Secondo dettami logici la creazione di un’area protetta, parco o riserva che sia, dovrebbe essere motivata, come abbiamo appena visto, dalla conservazione reale di quel luogo e di tutta la vita che in esso prospera. Dopo aver rigidamente operato in tal senso, eventuali risvolti economici e sociali, che positivamente ricadono sulle comunità locali, interne o limitrofe all’area, possono essere accettati anche da una severa logica di tutela. Ma questo tipo di vantaggio deve essere un eventuale riflesso che la reale politica della conservazione porta con sé. Nella realtà invece, in tanti casi, si opera esattamente all’opposto: istituire un’area protetta significa in primo luogo “sviluppo”, “benessere”, “prosperità”, “turismo”, “produttività”, strutture e attività “ecocompatibili”, “immagine” e quanto altro. Poi, eventualmente, se ne rimangono le possibilità, si parlerà di tutela del territorio. Ma poiché questa tutela arriva alla fine, rimane ben poca cosa e, per la natura, i frutti da raccogliere quasi non ce ne sono. Ovviamente i “gestori” dell’area si sono premuniti di apporre, come ultima beffa, il cartello “Qui la natura è protetta” - Rispettiamola!
Ricordiamoci poi che soventemente le aree protette acquisicono cospicui finanziamenti per attuare serie di studi e di eventuali interventi di tutela sui loro territori (anche se, ad onor del vero, una buona parte dei cosiddetti studi sono solo dei paraventi per scoprire alla fine “l’acqua calda” perché i risultati finali utili ad una vera conservazione erano sempre stati già noti da tempo ma mai attuati, forse perché scomodi, o perché “necessitavano” di ulteriori studi per attingere a nuovi opulenti finanziamenti; evidentemente le “abbeverate” non erano mai sufficienti), ma, malgrado la “pioggia” di miliardi, quasi mai, per fare un solo esempio, si è attuato un semplice quando efficace intervento: comprare, nel vero senso del termine, almeno ogni qual volta ciò sia possibile, territori da sottrarre ai vari danneggiamenti e porli sotto un rigido vincolo di conservazione che si ispiri ai dettami della wilderness dei luoghi (un esempio palese può essere quello per salvaguardare specie faunistiche a grave rischio di sopravvivenza o habiat peculiari che stanno per collassare). 

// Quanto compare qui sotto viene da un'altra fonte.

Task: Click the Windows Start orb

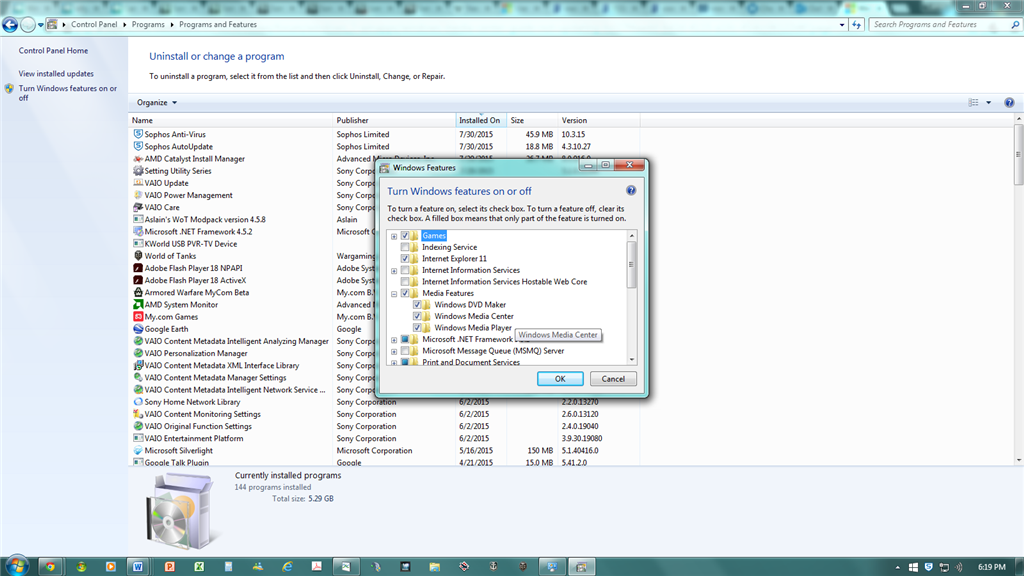Action: pos(17,566)
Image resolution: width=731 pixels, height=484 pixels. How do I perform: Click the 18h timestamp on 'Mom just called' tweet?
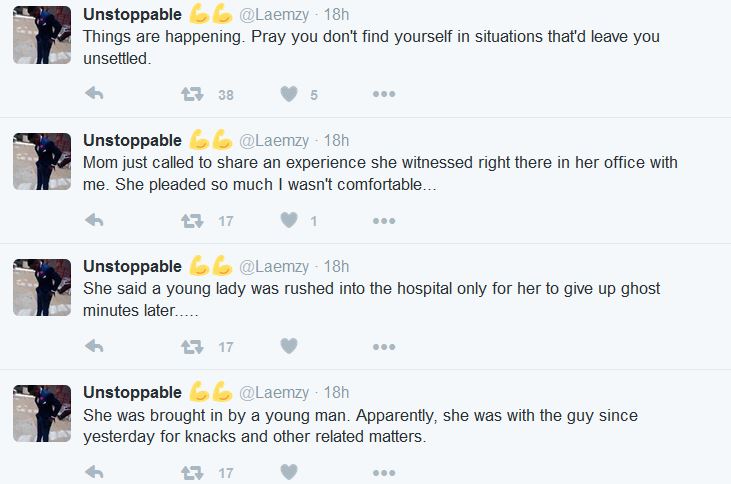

Dopo aver enumerato gli errori che molte volte emergono dalla gestione delle aree protette occorre porsi ora un interrogativo: a chi attribuire la paternità di tali errori? Certamente alla esasperata burocrazia, all’impreparazione, al disinteresse, all’arrivismo carrieristico, alla malintesa concezione del prestigio, alla spasmodica applicazione della “scienza” al mondo naturale che spesso non arreca a quest’ultimo affatto beneficio perché dissipa energie, finanziamenti e tempo, o finanche all’estetismo ambientale ma, più che altro, all'accettazione pragmatistica delle ferree regole della politica economica e alla visione strettamente antropocentrica di tutto il mondo naturale. La gestione “umana” delle aree protette è infatti una conferma di quella visione “superficiale” di tutto l’atteggiamento mentale dell’uomo occidentale.